Allez, David, tu peux m'en dire un peu plus ?

Nous expérimentons dès que c'est nécessaire. S'agissant de la pédagogie par exemple, l'année dernière, nous avons voulu changer les cours d'anglais. C'est un cours indispensable, mais qui ne rencontre pas son public : les élèves retombent très vite dans le côté scolaire qu'ils n'aiment pas. Pour compenser cela, nous avons changé l'année dernière l'organisation de ces cours, en regroupant les étudiants par niveau et non plus par classe (comme c'était le cas avant). Et bien ça n'a pas bien fonctionné car les professeurs ne savaient pas si les élèves étaient absents parce qu'ils étaient en cours d'anglais. Il y avait aussi le problème des projets où seulement la moitié de la classe suivait le cours, et quand l'autre moitié revenait, il fallait donc rattraper ce qui avait été suivi par la première moitié. Donc au final, une expérience pédagogique pas terrible non plus. Cette année, nous sommes revenus sur un format classique, jusqu'à ce que nous trouvions une solution qui convienne à tous.
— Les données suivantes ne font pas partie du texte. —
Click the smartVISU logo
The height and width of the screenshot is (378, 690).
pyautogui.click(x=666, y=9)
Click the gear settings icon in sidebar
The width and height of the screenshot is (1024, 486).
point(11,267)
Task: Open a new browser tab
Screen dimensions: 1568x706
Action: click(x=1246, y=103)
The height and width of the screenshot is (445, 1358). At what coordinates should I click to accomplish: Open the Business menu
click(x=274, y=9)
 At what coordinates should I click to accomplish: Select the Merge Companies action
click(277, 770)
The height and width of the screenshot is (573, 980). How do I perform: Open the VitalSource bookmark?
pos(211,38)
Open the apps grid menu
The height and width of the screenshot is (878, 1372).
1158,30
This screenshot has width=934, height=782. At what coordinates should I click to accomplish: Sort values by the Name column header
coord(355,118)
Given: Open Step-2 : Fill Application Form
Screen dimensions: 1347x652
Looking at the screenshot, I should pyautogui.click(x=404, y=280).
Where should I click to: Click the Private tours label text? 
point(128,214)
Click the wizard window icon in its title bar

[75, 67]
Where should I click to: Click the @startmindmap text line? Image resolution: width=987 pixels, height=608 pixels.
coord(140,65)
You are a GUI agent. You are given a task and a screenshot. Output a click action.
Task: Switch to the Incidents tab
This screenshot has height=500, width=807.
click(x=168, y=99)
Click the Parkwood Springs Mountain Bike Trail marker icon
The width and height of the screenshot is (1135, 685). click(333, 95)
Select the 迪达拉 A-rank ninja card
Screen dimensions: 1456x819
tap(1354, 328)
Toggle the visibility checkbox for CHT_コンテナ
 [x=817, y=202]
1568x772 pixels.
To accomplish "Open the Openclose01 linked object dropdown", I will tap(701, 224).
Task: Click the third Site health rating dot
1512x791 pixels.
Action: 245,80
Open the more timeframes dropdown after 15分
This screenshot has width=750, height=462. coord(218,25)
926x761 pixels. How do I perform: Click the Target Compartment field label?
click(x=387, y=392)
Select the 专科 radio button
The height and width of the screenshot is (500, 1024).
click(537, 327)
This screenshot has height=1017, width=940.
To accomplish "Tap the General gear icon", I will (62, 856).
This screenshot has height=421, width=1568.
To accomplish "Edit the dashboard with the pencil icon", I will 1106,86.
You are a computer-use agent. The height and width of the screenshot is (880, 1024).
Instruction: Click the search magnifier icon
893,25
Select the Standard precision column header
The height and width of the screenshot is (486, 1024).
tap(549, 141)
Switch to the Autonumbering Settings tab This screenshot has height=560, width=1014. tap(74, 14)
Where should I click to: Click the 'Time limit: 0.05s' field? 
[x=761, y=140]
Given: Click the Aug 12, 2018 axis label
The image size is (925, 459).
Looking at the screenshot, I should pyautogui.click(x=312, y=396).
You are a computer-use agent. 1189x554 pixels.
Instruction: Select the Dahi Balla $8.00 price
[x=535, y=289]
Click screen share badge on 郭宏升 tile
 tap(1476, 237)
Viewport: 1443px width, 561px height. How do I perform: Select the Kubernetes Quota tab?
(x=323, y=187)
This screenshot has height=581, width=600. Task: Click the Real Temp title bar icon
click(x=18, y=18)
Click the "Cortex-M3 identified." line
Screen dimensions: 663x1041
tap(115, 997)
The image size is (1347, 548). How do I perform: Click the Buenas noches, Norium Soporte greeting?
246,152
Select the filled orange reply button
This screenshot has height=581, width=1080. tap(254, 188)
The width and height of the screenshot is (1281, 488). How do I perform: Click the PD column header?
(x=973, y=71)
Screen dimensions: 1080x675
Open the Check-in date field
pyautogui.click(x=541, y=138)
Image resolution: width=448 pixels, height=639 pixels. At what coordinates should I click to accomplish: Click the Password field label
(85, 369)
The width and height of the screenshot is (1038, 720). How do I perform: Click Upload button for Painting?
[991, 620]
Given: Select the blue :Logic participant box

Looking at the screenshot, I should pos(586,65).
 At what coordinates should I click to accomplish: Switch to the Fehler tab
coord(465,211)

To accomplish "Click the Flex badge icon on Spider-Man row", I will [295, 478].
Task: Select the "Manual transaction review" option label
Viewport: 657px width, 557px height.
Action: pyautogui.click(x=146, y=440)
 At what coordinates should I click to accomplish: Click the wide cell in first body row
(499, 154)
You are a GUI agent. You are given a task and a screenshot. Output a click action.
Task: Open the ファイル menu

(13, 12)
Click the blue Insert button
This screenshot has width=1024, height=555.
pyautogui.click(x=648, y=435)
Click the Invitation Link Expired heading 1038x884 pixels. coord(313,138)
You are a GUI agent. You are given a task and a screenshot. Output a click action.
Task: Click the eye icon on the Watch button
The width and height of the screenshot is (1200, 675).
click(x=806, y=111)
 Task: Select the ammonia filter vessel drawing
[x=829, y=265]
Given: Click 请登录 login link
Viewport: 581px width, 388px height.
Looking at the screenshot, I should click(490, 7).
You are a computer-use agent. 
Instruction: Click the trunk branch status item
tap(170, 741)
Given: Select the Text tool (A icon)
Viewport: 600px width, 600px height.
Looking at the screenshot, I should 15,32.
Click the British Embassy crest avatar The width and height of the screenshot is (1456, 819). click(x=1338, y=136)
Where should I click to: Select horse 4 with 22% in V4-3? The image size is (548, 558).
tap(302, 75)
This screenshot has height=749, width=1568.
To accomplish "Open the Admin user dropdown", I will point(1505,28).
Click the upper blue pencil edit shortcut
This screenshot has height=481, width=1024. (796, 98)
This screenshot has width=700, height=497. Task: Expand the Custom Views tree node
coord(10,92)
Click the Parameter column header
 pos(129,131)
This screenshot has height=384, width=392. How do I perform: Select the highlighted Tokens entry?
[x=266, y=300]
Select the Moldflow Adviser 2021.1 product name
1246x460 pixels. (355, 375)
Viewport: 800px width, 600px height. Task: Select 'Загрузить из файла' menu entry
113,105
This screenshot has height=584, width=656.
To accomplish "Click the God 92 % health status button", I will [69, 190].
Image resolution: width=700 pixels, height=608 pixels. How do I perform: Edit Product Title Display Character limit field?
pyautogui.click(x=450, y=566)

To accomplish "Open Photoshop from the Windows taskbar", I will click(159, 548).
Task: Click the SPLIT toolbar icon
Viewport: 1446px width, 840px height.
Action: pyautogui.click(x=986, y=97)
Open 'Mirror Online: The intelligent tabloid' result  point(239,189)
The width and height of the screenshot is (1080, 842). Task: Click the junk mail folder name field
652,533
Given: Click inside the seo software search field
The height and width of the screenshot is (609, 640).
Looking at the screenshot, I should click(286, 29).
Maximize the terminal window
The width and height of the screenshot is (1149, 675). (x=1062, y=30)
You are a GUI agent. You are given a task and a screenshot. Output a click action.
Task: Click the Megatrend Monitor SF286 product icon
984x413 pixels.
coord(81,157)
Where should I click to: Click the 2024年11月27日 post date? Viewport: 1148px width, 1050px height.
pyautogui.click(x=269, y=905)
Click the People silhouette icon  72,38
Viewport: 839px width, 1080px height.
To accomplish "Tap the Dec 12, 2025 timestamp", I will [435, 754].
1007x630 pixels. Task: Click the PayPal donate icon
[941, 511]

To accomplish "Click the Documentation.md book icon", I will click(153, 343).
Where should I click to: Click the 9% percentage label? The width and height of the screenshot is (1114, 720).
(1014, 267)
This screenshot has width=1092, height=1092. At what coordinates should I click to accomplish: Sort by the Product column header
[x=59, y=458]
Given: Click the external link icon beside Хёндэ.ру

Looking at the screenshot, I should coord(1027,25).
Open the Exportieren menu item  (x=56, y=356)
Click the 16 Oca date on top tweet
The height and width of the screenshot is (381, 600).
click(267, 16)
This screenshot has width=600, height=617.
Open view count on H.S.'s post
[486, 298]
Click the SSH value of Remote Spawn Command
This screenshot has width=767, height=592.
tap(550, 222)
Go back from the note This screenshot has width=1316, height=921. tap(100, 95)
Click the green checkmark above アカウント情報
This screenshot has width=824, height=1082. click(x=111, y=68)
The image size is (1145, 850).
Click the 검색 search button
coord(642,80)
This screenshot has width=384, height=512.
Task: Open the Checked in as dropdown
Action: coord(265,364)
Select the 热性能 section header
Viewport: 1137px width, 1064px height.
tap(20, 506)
Comment stimulez-vous l'innovation chez Objectif 3D ?

Comme je l'ai dit, l'innovation a toujours été au coeur de notre activité et est aujourd'hui impulsée "de manière naturelle" par toutes les parties prenantes : les professeurs, les élèves, les studios partenaires...
Nous sommes sur des métiers de passionnés : les professeurs comme les élèves sont des passionnés, et chaque enseignant développe et entretient sa propre culture en faisant sa propre veille dans sa spécialité. Et c'est ensuite la communication et l'échange des cultures qui permet de se rendre compte de ce qui existe et de comment il est possible de l'appliquer, dans telle ou telle matière. Le jeu vidéo peut être appliqué dans le cinéma et réciproquement, même principe pour le web. C'est vraiment cette diversité là qui stimule notre innovation.
Les salons sont très inspirants pour tout le monde et ils nous permettent de rester connecter à notre industrie. Par contre, nous n'avons pas trop de communication ou d'échanges avec les autres écoles ni l'université. Nous aurions tous tout à gagner à imaginer des collaborations ! L'université par exemple, a su développer une expertise dans l'appréhension d'un jeu, de tout ce qui est culturel, de toute la réflexion autour du jeu. Nous pourrions imaginer un projet commun où nous pourrions apporter notre expertise plus "technique". Il serait temps de rétablir le dialogue "public-privé". Mais je crois que c'est une question "plus politique" qui nous dépasse.

Un petit scoop, sur le futur proche ?

Les étudiants vous réservent une surprise pendant l'événement "Coeur de Ville en Lumière" à Montpellier. La ville illumine les façades emblématiques et nous sommes heureux d'y participer cette année encore. Les spectateurs vont pouvoir devenir acteurs et jouer sur les monuments de la ville…Je n'en dis pas plus, il faut venir participer !
Côté Game, les étudiants de 3e année préparent un jeu en réalité virtuelle qui sort une nouvelle fois des jeux traditionnels.
Côté ciné, "Birth" le film d'animation de l'année dernière parcourt le monde à travers plusieurs festivals. Il sera dévoilé à la fin des sélections…
Nous sommes également très fiers des Escape Games en réalité virtuelle réalisés l'année dernière. Un concept nouveau qui mélange le jeu physique et virtuel. Une dualité très intéressante, et un but commun : sortir le plus vite possible ! (L'un d'entre eux a été sélectionné aux Ping Awards)
Vous pouvez retrouver tous les jeux et films sur notre site www.objectif3d.com/galerie-games-fusion/
Pour le reste, il faudra être patient ! Et pour connaître les nouveautés, rendez-vous sur les réseaux sociaux.

Merci David, d'avoir partagé ta vision sur l'innovation.